Ainda estamos longe de atingir o equilíbrio na participação de homens e mulheres na vida política do país.

Manter as mulheres longe das urnas, seja como eleitoras, seja como candidatas a cargos eletivos, sempre foi uma estratégia masculina de manutenção do poder. Talvez boa parte das quase 110 milhões de brasileiras de hoje não tenham noção de que, até bem pouco tempo, mais precisamente 90 anos atrás, não tínhamos direito de votar, nem de concorrer em uma eleição. Foi apenas no dia 24 de fevereiro de 1932, pelo Decreto nº 21.076 do governo de Getúlio Vargas, que as mulheres puderam votar.

Mas, segundo uma das maiores especialistas em sufrágio feminino do Brasil Mônica Karawejczyk, as mulheres vinham empreendendo essas lutas por direitos políticos “desde os tempos do Império, estampadas em tratados e em tentativas individuais de se alistar para participar das eleições”.

Para a secretária nacional de mulheres do Partido Verde, Shirley Torres, “os partidos políticos são as principais ferramentas de participação política para quem quer concorrer a cargos eletivos. Só que, novamente, o fator sub-representação também recai nessas instâncias: as mulheres formam a maioria das filiadas, mas, ainda assim, ocupam menos espaços de poder do que os homens”.

Shirley Torres

Secretária Nacional de Mulheres do Partido Verde

Foto: Waldeilson Sousa

As mulheres são a maioria da população e, segundo o Tribunal Superior Eleitoral, a maioria do eleitorado (quase 80 milhões de um total de 147,5 milhões de eleitores no último pleito), porém apenas 290 das 9.204 mulheres que concorreram a um cargo eletivo em 2018 foram eleitas. Somente 15% do Congresso Nacional é feminino e apenas 12% dos prefeitos eleitos em 2020 são mulheres.
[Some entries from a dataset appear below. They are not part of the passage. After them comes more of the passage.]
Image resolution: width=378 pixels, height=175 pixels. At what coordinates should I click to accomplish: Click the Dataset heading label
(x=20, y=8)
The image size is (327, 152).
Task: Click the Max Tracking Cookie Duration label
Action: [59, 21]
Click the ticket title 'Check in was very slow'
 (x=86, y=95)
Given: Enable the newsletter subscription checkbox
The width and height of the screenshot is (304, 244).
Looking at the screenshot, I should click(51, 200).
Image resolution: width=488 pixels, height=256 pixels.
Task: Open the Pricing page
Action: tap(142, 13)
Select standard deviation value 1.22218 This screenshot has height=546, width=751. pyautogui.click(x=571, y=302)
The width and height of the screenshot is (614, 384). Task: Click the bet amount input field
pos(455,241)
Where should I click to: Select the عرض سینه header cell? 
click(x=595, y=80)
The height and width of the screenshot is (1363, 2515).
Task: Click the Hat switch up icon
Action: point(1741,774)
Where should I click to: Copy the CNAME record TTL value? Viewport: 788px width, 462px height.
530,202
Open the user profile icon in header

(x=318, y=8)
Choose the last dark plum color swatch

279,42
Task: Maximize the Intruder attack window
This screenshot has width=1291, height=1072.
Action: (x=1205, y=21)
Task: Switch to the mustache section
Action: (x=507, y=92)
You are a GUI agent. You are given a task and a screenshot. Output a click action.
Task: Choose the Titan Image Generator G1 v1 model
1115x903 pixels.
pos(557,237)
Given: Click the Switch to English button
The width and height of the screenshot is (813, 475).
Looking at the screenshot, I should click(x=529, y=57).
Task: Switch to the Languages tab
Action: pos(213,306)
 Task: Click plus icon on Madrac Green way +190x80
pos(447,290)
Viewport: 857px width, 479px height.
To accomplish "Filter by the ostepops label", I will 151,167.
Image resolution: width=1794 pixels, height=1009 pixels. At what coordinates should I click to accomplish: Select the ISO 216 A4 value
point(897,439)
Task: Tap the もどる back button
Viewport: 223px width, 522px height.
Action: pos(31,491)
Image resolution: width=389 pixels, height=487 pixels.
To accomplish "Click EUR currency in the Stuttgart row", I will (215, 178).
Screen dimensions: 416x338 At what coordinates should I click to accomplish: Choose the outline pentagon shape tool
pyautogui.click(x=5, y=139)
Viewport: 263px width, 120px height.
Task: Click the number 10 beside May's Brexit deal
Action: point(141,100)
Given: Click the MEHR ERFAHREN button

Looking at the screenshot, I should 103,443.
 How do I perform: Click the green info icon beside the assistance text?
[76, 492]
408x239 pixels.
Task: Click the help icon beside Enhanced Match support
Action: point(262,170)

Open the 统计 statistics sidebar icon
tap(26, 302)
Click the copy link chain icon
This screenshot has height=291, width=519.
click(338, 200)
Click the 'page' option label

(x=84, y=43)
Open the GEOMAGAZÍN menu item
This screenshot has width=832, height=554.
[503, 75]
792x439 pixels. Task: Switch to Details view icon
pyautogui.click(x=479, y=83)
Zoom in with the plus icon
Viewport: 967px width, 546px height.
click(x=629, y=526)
Assegurar o equilíbrio na participação de homens e mulheres na vida política do país caracteriza a verdadeira democracia, entretanto vemos que o quase centenário sufrágio feminino provocou poucas transformações substanciais no perfil de nossos representantes políticos.

Embora a conquista do direito de votar e de concorrer a um cargo eletivo tenha sido fundamental para as mulheres se inserirem no espaço público e político, ainda temos muitos obstáculos pela frente, “porque não basta votar, temos que ter mais mulheres na política para nos representar”, enfatiza Mônica Karawejczyk, professora da Escola de Humanidades – História, da Pontifícia Universidade Católica do Rio Grande do Sul (PUCRS) e autora do e-book As filhas de Eva querem votar (EdPUCRS, 2020), resultado de sua pesquisa de doutorado em História, em entrevista concedida à Fundação Verde Herbert Daniel.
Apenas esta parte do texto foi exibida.